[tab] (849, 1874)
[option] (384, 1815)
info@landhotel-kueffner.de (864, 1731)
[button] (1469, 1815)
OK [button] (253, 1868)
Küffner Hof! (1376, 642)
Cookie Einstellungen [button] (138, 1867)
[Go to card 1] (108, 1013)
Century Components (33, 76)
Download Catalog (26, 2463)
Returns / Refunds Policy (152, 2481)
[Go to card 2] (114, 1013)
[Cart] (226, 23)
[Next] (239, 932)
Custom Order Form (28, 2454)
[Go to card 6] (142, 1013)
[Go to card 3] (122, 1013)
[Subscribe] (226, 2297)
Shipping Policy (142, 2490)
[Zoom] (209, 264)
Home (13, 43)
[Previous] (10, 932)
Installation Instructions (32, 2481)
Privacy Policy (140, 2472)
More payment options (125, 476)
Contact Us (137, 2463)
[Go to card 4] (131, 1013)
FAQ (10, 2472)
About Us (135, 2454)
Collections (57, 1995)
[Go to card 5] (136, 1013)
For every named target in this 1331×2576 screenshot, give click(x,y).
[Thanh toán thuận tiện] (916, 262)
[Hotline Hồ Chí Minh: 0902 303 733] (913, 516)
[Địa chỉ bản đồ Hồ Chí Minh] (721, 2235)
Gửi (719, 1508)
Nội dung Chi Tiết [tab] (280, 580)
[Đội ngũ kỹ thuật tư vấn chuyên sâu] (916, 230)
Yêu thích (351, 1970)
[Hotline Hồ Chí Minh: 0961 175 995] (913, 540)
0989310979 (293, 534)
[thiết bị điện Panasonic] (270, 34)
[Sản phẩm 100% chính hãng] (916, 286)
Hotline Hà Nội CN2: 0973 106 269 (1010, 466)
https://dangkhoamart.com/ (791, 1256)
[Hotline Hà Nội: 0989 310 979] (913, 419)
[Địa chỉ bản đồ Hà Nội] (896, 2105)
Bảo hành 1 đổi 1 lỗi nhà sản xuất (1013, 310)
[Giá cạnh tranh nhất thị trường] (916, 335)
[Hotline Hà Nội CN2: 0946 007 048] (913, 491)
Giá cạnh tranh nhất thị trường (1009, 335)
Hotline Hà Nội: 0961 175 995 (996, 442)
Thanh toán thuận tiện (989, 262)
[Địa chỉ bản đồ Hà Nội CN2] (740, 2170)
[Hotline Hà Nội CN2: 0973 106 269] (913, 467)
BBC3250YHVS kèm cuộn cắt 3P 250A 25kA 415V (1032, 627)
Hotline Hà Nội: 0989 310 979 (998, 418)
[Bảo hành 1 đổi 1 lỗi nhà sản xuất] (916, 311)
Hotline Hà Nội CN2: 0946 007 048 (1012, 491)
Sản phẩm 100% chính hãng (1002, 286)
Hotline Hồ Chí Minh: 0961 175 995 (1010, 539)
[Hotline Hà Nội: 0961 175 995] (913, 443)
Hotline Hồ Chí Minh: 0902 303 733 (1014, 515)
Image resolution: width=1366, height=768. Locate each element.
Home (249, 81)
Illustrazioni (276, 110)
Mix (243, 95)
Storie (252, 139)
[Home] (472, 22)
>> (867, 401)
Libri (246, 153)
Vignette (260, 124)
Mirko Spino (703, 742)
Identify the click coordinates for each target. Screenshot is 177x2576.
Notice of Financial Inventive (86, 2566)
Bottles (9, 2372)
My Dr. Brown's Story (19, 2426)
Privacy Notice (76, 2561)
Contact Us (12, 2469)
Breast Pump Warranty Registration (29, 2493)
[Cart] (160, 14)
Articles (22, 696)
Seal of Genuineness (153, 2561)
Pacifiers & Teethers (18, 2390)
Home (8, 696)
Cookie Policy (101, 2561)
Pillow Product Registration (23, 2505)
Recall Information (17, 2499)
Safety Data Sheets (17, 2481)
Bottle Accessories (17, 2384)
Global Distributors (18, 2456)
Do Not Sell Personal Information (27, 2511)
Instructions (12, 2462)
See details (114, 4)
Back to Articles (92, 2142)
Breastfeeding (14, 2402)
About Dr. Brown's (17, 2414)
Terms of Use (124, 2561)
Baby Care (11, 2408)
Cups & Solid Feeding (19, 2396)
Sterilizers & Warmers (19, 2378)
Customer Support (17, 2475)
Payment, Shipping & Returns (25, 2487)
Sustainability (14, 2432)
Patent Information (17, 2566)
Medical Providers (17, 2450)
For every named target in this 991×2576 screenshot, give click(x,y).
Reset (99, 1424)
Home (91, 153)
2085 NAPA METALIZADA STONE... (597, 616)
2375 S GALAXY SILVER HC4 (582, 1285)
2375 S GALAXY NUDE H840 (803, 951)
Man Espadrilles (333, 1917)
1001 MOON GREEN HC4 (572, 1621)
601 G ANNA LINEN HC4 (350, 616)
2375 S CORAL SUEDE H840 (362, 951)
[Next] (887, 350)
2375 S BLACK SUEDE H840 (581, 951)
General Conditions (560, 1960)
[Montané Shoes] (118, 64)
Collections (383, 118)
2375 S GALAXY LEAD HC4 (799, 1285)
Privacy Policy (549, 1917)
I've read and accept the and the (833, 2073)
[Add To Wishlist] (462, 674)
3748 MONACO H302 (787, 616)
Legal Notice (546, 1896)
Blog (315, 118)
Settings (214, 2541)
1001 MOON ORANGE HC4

_ _ _ _

• **Activity**
Copy out, from the material above, each line in which the string "MOON" is found.

• **Expected output**
1001 MOON GREEN HC4 (572, 1621)
1001 MOON ORANGE HC4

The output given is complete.